WHAT IS REQUIRED:
An exact copy of all the records is the expected answer.

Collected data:
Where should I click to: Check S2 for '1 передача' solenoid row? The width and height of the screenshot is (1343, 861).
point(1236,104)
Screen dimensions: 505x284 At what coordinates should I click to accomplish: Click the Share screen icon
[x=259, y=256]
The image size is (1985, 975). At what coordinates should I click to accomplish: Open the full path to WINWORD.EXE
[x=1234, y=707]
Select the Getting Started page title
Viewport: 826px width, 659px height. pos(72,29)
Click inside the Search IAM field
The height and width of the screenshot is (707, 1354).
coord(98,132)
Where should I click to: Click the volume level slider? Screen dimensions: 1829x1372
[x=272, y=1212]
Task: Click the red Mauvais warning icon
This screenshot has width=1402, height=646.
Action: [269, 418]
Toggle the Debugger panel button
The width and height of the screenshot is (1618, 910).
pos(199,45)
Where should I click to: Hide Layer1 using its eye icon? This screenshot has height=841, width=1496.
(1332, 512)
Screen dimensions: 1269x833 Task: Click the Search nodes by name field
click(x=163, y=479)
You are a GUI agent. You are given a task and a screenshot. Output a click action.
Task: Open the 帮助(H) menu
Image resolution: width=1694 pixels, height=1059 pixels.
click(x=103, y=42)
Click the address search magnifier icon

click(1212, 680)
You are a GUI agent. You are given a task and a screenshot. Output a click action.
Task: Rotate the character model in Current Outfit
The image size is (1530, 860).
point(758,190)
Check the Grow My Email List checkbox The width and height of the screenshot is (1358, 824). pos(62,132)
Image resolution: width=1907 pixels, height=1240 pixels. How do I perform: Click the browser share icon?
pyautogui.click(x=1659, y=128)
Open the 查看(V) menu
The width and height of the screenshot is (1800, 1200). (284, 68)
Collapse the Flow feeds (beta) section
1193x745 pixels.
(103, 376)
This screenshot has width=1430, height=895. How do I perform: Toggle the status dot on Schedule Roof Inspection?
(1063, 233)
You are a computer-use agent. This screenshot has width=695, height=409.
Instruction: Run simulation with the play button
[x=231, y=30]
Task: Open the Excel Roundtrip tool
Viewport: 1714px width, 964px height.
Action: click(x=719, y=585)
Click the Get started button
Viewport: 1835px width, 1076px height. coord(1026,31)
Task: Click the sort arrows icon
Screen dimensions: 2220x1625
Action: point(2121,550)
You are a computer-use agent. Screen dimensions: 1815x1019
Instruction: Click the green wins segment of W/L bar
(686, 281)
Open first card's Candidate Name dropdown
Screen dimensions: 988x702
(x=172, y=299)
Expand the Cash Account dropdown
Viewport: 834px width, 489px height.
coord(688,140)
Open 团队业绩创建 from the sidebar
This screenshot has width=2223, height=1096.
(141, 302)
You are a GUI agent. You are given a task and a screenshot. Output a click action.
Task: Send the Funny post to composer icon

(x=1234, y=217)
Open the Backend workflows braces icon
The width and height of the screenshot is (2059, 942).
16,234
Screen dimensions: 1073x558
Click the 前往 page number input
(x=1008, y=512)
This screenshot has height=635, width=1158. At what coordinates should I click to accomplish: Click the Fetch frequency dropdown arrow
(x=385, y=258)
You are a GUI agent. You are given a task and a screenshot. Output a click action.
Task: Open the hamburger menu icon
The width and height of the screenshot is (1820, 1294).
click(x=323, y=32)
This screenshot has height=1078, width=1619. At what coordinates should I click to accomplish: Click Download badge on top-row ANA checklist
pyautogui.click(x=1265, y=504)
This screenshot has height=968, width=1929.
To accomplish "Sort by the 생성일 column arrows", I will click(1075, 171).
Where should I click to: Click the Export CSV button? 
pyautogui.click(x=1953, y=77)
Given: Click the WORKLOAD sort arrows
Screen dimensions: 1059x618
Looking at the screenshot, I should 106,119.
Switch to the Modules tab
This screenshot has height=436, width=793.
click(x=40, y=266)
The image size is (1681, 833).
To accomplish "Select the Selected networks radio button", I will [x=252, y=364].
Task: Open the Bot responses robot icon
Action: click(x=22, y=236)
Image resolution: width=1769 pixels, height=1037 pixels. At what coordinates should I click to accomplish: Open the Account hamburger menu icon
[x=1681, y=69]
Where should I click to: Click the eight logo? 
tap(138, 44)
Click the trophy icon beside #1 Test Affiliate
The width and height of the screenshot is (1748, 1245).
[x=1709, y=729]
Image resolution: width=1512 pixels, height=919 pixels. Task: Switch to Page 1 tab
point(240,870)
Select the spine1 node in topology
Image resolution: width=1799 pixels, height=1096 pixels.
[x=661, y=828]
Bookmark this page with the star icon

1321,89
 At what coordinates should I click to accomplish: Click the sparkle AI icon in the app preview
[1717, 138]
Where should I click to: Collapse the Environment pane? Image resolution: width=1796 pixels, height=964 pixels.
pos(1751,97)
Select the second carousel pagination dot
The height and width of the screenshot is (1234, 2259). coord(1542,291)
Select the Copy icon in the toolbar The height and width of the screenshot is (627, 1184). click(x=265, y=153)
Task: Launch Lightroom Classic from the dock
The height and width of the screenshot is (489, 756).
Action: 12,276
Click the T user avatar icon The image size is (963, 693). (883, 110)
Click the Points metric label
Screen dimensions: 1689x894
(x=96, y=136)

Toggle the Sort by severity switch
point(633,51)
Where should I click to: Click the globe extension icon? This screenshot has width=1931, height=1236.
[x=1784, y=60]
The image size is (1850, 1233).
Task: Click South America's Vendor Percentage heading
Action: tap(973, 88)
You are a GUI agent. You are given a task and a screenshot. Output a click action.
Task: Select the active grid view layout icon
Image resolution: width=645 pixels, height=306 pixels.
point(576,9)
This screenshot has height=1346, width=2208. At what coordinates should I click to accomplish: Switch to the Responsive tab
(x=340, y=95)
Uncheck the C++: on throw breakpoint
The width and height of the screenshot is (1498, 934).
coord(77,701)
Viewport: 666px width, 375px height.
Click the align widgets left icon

ANSWER SECTION:
Where should I click to: Check S2 for '1 передача' solenoid row? The width and height of the screenshot is (1343, 861).
point(1236,104)
Screen dimensions: 505x284 At what coordinates should I click to accomplish: Click the Share screen icon
[x=259, y=256]
The image size is (1985, 975). At what coordinates should I click to accomplish: Open the full path to WINWORD.EXE
[x=1234, y=707]
Select the Getting Started page title
Viewport: 826px width, 659px height. pos(72,29)
Click inside the Search IAM field
The height and width of the screenshot is (707, 1354).
coord(98,132)
Where should I click to: Click the volume level slider? Screen dimensions: 1829x1372
[x=272, y=1212]
Task: Click the red Mauvais warning icon
This screenshot has width=1402, height=646.
Action: [269, 418]
Toggle the Debugger panel button
The width and height of the screenshot is (1618, 910).
pos(199,45)
Where should I click to: Hide Layer1 using its eye icon? This screenshot has height=841, width=1496.
(1332, 512)
Screen dimensions: 1269x833 Task: Click the Search nodes by name field
click(x=163, y=479)
You are a GUI agent. You are given a task and a screenshot. Output a click action.
Task: Open the 帮助(H) menu
Image resolution: width=1694 pixels, height=1059 pixels.
click(x=103, y=42)
Click the address search magnifier icon

click(1212, 680)
You are a GUI agent. You are given a task and a screenshot. Output a click action.
Task: Rotate the character model in Current Outfit
The image size is (1530, 860).
point(758,190)
Check the Grow My Email List checkbox The width and height of the screenshot is (1358, 824). pos(62,132)
Image resolution: width=1907 pixels, height=1240 pixels. How do I perform: Click the browser share icon?
pyautogui.click(x=1659, y=128)
Open the 查看(V) menu
The width and height of the screenshot is (1800, 1200). (284, 68)
Collapse the Flow feeds (beta) section
1193x745 pixels.
(103, 376)
This screenshot has width=1430, height=895. How do I perform: Toggle the status dot on Schedule Roof Inspection?
(1063, 233)
You are a computer-use agent. This screenshot has width=695, height=409.
Instruction: Run simulation with the play button
[x=231, y=30]
Task: Open the Excel Roundtrip tool
Viewport: 1714px width, 964px height.
Action: click(x=719, y=585)
Click the Get started button
Viewport: 1835px width, 1076px height. coord(1026,31)
Task: Click the sort arrows icon
Screen dimensions: 2220x1625
Action: point(2121,550)
You are a computer-use agent. Screen dimensions: 1815x1019
Instruction: Click the green wins segment of W/L bar
(686, 281)
Open first card's Candidate Name dropdown
Screen dimensions: 988x702
(x=172, y=299)
Expand the Cash Account dropdown
Viewport: 834px width, 489px height.
coord(688,140)
Open 团队业绩创建 from the sidebar
This screenshot has width=2223, height=1096.
(141, 302)
You are a GUI agent. You are given a task and a screenshot. Output a click action.
Task: Send the Funny post to composer icon

(x=1234, y=217)
Open the Backend workflows braces icon
The width and height of the screenshot is (2059, 942).
16,234
Screen dimensions: 1073x558
Click the 前往 page number input
(x=1008, y=512)
This screenshot has height=635, width=1158. At what coordinates should I click to accomplish: Click the Fetch frequency dropdown arrow
(x=385, y=258)
You are a GUI agent. You are given a task and a screenshot. Output a click action.
Task: Open the hamburger menu icon
The width and height of the screenshot is (1820, 1294).
click(x=323, y=32)
This screenshot has height=1078, width=1619. At what coordinates should I click to accomplish: Click Download badge on top-row ANA checklist
pyautogui.click(x=1265, y=504)
This screenshot has height=968, width=1929.
To accomplish "Sort by the 생성일 column arrows", I will click(1075, 171).
Where should I click to: Click the Export CSV button? 
pyautogui.click(x=1953, y=77)
Given: Click the WORKLOAD sort arrows
Screen dimensions: 1059x618
Looking at the screenshot, I should 106,119.
Switch to the Modules tab
This screenshot has height=436, width=793.
click(x=40, y=266)
The image size is (1681, 833).
To accomplish "Select the Selected networks radio button", I will [x=252, y=364].
Task: Open the Bot responses robot icon
Action: click(x=22, y=236)
Image resolution: width=1769 pixels, height=1037 pixels. At what coordinates should I click to accomplish: Open the Account hamburger menu icon
[x=1681, y=69]
Where should I click to: Click the eight logo? 
tap(138, 44)
Click the trophy icon beside #1 Test Affiliate
The width and height of the screenshot is (1748, 1245).
[x=1709, y=729]
Image resolution: width=1512 pixels, height=919 pixels. Task: Switch to Page 1 tab
point(240,870)
Select the spine1 node in topology
Image resolution: width=1799 pixels, height=1096 pixels.
[x=661, y=828]
Bookmark this page with the star icon

1321,89
 At what coordinates should I click to accomplish: Click the sparkle AI icon in the app preview
[1717, 138]
Where should I click to: Collapse the Environment pane? Image resolution: width=1796 pixels, height=964 pixels.
pos(1751,97)
Select the second carousel pagination dot
The height and width of the screenshot is (1234, 2259). coord(1542,291)
Select the Copy icon in the toolbar The height and width of the screenshot is (627, 1184). click(x=265, y=153)
Task: Launch Lightroom Classic from the dock
The height and width of the screenshot is (489, 756).
Action: 12,276
Click the T user avatar icon The image size is (963, 693). (883, 110)
Click the Points metric label
Screen dimensions: 1689x894
(x=96, y=136)

Toggle the Sort by severity switch
point(633,51)
Where should I click to: Click the globe extension icon? This screenshot has width=1931, height=1236.
[x=1784, y=60]
The image size is (1850, 1233).
Task: Click South America's Vendor Percentage heading
Action: tap(973, 88)
You are a GUI agent. You are given a task and a screenshot. Output a click action.
Task: Select the active grid view layout icon
Image resolution: width=645 pixels, height=306 pixels.
point(576,9)
This screenshot has height=1346, width=2208. At what coordinates should I click to accomplish: Switch to the Responsive tab
(x=340, y=95)
Uncheck the C++: on throw breakpoint
The width and height of the screenshot is (1498, 934).
coord(77,701)
Viewport: 666px width, 375px height.
Click the align widgets left icon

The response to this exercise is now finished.